WHAT YOU ARE ASKED TO DO:
Rewrite the records below, switching "GUI agent" to "desktop agent" wherever it appears and leaving everything else untouched.

(Element and text location data)
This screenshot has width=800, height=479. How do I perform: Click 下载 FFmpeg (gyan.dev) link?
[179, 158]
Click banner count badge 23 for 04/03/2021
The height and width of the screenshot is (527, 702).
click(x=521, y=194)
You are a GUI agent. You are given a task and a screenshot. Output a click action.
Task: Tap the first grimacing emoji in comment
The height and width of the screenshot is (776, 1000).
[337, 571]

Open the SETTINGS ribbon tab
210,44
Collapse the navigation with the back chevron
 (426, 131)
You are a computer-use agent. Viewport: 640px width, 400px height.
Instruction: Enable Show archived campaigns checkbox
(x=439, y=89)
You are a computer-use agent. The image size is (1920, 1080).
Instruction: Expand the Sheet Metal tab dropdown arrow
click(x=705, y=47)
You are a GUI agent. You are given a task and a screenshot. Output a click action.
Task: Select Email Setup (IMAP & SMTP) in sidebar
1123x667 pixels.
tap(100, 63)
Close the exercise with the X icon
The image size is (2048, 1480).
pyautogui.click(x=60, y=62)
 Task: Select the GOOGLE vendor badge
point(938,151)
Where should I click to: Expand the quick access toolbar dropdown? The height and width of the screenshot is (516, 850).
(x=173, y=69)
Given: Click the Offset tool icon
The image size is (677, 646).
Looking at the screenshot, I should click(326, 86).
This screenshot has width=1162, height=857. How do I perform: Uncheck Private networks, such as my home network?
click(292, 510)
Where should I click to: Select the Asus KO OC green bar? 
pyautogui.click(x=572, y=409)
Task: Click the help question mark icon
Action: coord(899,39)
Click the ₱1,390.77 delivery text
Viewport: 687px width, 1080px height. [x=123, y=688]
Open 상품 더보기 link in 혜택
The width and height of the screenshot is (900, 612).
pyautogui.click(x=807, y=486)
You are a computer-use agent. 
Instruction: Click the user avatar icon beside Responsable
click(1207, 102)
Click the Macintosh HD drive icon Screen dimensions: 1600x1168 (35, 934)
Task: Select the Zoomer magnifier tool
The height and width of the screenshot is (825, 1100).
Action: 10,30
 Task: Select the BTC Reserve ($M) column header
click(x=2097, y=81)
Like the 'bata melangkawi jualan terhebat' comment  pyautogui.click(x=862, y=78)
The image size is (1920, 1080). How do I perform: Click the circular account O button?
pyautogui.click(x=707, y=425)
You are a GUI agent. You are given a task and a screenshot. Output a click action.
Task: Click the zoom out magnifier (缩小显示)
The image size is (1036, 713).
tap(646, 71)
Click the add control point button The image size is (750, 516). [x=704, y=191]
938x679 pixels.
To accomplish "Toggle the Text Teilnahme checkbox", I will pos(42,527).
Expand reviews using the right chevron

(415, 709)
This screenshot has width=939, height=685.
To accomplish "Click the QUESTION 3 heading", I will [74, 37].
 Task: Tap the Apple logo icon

THE RESULT:
This screenshot has width=800, height=479. How do I perform: Click 下载 FFmpeg (gyan.dev) link?
[179, 158]
Click banner count badge 23 for 04/03/2021
The height and width of the screenshot is (527, 702).
click(x=521, y=194)
You are a desktop agent. You are given a task and a screenshot. Output a click action.
Task: Tap the first grimacing emoji in comment
The height and width of the screenshot is (776, 1000).
[337, 571]

Open the SETTINGS ribbon tab
210,44
Collapse the navigation with the back chevron
 (426, 131)
You are a computer-use agent. Viewport: 640px width, 400px height.
Instruction: Enable Show archived campaigns checkbox
(x=439, y=89)
You are a computer-use agent. The image size is (1920, 1080).
Instruction: Expand the Sheet Metal tab dropdown arrow
click(x=705, y=47)
You are a desktop agent. You are given a task and a screenshot. Output a click action.
Task: Select Email Setup (IMAP & SMTP) in sidebar
1123x667 pixels.
tap(100, 63)
Close the exercise with the X icon
The image size is (2048, 1480).
pyautogui.click(x=60, y=62)
 Task: Select the GOOGLE vendor badge
point(938,151)
Where should I click to: Expand the quick access toolbar dropdown? The height and width of the screenshot is (516, 850).
(x=173, y=69)
Given: Click the Offset tool icon
The image size is (677, 646).
Looking at the screenshot, I should click(326, 86).
This screenshot has width=1162, height=857. How do I perform: Uncheck Private networks, such as my home network?
click(292, 510)
Where should I click to: Select the Asus KO OC green bar? 
pyautogui.click(x=572, y=409)
Task: Click the help question mark icon
Action: coord(899,39)
Click the ₱1,390.77 delivery text
Viewport: 687px width, 1080px height. [x=123, y=688]
Open 상품 더보기 link in 혜택
The width and height of the screenshot is (900, 612).
pyautogui.click(x=807, y=486)
You are a computer-use agent. 
Instruction: Click the user avatar icon beside Responsable
click(1207, 102)
Click the Macintosh HD drive icon Screen dimensions: 1600x1168 (35, 934)
Task: Select the Zoomer magnifier tool
The height and width of the screenshot is (825, 1100).
Action: 10,30
 Task: Select the BTC Reserve ($M) column header
click(x=2097, y=81)
Like the 'bata melangkawi jualan terhebat' comment  pyautogui.click(x=862, y=78)
The image size is (1920, 1080). How do I perform: Click the circular account O button?
pyautogui.click(x=707, y=425)
You are a desktop agent. You are given a task and a screenshot. Output a click action.
Task: Click the zoom out magnifier (缩小显示)
The image size is (1036, 713).
tap(646, 71)
Click the add control point button The image size is (750, 516). [x=704, y=191]
938x679 pixels.
To accomplish "Toggle the Text Teilnahme checkbox", I will pos(42,527).
Expand reviews using the right chevron

(415, 709)
This screenshot has width=939, height=685.
To accomplish "Click the QUESTION 3 heading", I will [74, 37].
 Task: Tap the Apple logo icon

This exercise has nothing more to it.